That’s a much improved wrist and comb. A bit sharper front edge and blend the rounded part of the wrist. The hardest part is getting around the beveled edge of the tang, if only it had a square edge. The top edge of the forearm can be narrowed when you get to that part of your build.
From the wrist forward it is for the most part finished. your right about the tang, first off the tang didn't fit correctly and I had to do some inletting to move it back so the screw holes would line up.
At this point I have the wood brought down to the flat portion on the tang I'm not sure that I'll try and bring the wood down to the lower portion of the bevel.
Tomorrow or the next day I'll be starting of the cheek piece which I'm dreading it is by far the most tedious of working on this stock.
 
The cheek piece is a good opportunity to improve the GPR looks. Judging on what you’ve done I expect you’ll do well.
 
They are notorious for having the dreaded breech hump too.
I'll wing it here with what I think the definition of a "breech hump" is.
The area of the barrel channel just ahead of the tang and breech that isn't fully inletted? If that is the case I used inletting black on the barrel and it sits about as flat in the channel as a person could ask for in a kit gun.
 
Nope. You're on the right track but not quite there.
It's the shape of the tang after it comes back off the barrel. That could or could not include the hooked breech metal implement depending on what you want to do. In these guns it stays pretty flat (because there's lots of metal there) before it starts to bend downward to the wrist and the thinner part of the tang. You need to use your file to remove a bunch of the metal (which will include wood too) and get it to start bending downwards further forward than it does in the kit and make the whole breech area look thinner (that will help getting a thinner wrist too).
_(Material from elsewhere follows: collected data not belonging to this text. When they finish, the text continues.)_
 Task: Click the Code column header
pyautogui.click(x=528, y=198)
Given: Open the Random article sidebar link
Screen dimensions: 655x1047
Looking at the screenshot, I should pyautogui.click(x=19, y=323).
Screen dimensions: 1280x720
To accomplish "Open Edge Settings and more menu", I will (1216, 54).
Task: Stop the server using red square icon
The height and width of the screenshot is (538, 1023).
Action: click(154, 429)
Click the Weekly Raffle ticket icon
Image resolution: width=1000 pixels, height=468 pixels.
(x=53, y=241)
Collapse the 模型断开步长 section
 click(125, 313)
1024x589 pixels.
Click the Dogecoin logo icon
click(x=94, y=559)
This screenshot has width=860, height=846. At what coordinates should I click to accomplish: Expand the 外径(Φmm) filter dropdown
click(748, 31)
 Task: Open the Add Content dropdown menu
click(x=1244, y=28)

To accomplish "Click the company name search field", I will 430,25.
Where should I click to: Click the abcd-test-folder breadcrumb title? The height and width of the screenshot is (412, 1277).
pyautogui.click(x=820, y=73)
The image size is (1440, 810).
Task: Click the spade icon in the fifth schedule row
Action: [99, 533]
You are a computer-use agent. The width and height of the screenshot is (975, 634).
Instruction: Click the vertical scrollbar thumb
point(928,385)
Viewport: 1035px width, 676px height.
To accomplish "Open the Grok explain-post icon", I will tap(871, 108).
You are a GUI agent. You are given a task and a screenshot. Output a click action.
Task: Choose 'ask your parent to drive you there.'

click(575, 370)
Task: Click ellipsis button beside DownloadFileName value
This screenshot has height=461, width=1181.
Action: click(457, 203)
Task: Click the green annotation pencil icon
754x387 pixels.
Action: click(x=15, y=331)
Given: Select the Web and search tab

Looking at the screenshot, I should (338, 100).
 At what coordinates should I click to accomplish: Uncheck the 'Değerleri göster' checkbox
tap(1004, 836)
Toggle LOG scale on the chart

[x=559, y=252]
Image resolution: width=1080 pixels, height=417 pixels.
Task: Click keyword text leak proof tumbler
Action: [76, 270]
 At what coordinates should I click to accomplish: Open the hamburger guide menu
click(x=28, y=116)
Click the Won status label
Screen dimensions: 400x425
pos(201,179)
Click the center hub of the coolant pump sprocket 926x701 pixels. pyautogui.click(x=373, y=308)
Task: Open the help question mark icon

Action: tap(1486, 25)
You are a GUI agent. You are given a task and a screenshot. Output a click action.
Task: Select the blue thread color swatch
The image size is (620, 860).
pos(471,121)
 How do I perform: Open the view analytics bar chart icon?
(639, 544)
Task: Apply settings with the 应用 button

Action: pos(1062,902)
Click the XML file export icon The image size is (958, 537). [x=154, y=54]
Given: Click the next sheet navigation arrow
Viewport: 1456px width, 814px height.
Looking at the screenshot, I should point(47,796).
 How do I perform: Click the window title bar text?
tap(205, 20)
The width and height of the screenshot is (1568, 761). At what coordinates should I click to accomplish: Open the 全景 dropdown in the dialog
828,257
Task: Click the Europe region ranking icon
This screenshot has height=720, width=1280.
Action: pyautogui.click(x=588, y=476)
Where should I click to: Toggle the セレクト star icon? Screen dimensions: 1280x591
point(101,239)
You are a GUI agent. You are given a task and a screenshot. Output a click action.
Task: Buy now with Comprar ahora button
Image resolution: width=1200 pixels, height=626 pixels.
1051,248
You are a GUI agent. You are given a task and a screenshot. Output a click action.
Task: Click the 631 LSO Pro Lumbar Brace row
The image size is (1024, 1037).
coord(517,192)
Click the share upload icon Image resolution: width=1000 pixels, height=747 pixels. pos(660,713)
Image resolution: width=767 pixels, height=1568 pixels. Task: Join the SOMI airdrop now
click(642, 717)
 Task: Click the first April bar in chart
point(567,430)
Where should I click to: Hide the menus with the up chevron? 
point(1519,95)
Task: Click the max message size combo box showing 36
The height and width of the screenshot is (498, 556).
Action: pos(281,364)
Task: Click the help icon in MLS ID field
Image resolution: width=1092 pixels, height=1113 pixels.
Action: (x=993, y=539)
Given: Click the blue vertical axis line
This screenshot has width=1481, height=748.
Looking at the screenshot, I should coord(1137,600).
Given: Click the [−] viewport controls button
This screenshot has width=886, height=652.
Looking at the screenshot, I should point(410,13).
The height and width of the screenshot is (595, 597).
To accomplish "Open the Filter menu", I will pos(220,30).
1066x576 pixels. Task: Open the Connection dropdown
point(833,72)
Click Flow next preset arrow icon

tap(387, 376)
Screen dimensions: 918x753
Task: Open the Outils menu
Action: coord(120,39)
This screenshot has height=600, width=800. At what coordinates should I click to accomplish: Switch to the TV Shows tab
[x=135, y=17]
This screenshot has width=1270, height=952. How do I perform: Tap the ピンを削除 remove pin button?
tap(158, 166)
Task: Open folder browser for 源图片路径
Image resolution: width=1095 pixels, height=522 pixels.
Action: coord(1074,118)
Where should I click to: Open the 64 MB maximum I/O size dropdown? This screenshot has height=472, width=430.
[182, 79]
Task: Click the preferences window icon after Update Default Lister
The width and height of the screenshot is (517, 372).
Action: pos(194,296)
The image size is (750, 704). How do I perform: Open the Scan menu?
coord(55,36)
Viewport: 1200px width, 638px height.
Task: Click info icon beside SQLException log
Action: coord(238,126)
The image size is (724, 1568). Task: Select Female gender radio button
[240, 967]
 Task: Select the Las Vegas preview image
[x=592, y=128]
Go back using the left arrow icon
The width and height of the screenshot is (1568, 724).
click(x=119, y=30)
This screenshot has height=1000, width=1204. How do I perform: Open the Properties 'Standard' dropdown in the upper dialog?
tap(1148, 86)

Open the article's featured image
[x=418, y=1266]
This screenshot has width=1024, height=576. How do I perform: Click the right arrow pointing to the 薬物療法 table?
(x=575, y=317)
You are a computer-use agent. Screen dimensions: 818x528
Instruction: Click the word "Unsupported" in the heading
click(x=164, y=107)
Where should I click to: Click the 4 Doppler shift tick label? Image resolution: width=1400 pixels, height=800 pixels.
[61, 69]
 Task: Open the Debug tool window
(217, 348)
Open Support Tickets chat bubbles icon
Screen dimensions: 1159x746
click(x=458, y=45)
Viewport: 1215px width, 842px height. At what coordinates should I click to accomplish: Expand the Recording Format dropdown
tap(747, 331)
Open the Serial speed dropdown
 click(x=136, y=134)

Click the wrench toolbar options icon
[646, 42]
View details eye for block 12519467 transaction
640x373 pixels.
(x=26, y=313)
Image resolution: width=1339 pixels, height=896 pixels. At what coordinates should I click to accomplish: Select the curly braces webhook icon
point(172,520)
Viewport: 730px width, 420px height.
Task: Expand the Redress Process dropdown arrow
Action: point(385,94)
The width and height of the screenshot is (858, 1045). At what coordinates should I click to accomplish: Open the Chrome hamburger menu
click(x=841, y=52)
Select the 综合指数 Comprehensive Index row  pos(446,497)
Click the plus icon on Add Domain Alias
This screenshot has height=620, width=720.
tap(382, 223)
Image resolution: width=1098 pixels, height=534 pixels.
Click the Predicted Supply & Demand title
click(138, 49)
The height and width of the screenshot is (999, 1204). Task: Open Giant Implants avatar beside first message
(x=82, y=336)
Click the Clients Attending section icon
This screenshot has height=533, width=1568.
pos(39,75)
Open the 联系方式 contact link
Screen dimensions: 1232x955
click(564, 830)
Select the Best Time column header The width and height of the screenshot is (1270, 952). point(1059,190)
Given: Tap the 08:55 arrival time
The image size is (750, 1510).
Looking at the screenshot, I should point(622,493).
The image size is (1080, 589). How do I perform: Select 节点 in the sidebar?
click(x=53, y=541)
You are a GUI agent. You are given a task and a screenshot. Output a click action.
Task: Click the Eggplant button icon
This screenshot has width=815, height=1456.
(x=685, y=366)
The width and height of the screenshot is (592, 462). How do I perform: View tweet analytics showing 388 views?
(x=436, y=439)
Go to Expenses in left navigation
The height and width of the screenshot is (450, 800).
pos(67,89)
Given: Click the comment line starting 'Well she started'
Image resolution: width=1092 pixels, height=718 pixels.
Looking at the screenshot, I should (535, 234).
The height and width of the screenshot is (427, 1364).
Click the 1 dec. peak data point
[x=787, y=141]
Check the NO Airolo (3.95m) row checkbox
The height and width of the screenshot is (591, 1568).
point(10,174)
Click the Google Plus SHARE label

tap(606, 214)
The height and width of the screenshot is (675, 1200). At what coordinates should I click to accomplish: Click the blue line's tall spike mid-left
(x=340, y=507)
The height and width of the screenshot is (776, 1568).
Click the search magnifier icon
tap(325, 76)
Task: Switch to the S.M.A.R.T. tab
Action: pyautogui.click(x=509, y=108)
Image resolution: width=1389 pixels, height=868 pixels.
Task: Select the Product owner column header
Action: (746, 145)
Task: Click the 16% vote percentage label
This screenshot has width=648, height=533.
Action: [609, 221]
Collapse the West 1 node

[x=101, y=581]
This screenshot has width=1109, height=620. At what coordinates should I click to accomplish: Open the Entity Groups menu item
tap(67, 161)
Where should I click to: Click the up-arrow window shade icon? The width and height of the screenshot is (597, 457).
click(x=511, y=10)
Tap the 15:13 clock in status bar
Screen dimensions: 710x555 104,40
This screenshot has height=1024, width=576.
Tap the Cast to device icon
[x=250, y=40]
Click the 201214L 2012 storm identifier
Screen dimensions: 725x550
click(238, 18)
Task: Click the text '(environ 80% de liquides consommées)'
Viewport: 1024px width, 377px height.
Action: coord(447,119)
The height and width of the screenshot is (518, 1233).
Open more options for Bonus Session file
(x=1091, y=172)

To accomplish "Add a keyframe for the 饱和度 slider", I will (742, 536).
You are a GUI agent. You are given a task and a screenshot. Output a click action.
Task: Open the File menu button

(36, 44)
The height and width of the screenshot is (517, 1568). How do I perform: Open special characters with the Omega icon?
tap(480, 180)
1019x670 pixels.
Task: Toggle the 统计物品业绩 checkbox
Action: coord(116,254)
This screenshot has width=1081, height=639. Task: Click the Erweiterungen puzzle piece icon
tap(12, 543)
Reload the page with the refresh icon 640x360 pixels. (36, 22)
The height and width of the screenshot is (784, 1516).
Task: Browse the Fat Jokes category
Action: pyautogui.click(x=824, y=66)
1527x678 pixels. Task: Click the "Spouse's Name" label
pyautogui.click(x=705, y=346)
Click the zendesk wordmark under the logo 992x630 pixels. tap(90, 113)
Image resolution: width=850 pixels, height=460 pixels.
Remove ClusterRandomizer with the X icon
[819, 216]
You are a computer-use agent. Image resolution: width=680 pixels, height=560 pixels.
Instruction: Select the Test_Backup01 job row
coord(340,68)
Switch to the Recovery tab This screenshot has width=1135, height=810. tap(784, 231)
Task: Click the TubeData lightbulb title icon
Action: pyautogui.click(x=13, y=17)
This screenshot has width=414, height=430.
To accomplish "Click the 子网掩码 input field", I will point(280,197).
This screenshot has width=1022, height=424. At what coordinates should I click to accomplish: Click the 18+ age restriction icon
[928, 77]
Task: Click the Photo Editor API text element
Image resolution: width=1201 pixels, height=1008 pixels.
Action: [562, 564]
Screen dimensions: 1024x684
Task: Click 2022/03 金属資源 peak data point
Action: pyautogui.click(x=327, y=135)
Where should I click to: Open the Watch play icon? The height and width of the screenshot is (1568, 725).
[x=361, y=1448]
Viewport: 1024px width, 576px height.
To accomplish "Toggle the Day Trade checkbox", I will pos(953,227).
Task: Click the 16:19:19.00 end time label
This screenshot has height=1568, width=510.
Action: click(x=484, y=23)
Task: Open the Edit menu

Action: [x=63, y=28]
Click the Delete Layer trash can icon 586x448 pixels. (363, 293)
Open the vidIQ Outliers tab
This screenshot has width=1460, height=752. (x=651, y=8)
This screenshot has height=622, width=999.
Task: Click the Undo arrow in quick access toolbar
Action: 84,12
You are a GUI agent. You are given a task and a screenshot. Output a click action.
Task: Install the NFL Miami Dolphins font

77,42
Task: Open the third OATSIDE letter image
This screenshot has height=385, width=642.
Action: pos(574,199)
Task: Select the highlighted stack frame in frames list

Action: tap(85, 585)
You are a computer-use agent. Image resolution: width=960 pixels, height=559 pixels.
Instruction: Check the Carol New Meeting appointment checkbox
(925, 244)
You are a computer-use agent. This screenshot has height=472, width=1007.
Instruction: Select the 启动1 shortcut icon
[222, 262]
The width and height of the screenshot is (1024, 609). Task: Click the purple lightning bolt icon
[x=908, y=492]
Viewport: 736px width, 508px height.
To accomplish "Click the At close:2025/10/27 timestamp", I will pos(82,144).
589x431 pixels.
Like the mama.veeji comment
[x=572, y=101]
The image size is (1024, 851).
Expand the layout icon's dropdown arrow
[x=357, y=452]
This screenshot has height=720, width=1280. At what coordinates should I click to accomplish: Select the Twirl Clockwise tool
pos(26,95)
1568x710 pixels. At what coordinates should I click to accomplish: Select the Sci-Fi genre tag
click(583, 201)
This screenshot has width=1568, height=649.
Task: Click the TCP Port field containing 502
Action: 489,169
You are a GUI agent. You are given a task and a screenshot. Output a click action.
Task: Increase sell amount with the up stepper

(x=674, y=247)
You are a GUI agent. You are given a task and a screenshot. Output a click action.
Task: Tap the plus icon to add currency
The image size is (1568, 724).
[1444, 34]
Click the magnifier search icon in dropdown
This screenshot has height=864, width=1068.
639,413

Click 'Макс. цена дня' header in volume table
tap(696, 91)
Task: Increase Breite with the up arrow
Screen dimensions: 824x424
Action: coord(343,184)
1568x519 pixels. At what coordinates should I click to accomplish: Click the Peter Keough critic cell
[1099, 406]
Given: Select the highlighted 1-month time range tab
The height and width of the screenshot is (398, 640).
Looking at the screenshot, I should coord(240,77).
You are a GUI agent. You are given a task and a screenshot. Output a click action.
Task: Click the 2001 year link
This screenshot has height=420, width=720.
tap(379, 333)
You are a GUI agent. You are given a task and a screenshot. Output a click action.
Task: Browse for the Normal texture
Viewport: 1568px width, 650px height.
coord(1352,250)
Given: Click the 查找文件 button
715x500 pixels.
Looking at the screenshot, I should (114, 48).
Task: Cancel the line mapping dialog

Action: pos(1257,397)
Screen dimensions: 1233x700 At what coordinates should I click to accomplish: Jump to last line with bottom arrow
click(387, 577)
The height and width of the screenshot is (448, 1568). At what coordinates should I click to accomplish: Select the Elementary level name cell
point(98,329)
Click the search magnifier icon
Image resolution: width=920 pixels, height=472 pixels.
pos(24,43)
These guns are notoriously chunky in that area. Good if you're building a military weapon that will some times wear a bayonet and needs the strength, but unnecessary on a sporting arm.

Take a look at some of Dave Person's guns that have been built with hooked breeches to see how he's handled them. The "sand and assemble" kits give you a nice start, but they can also benefit from a fair amount of modification.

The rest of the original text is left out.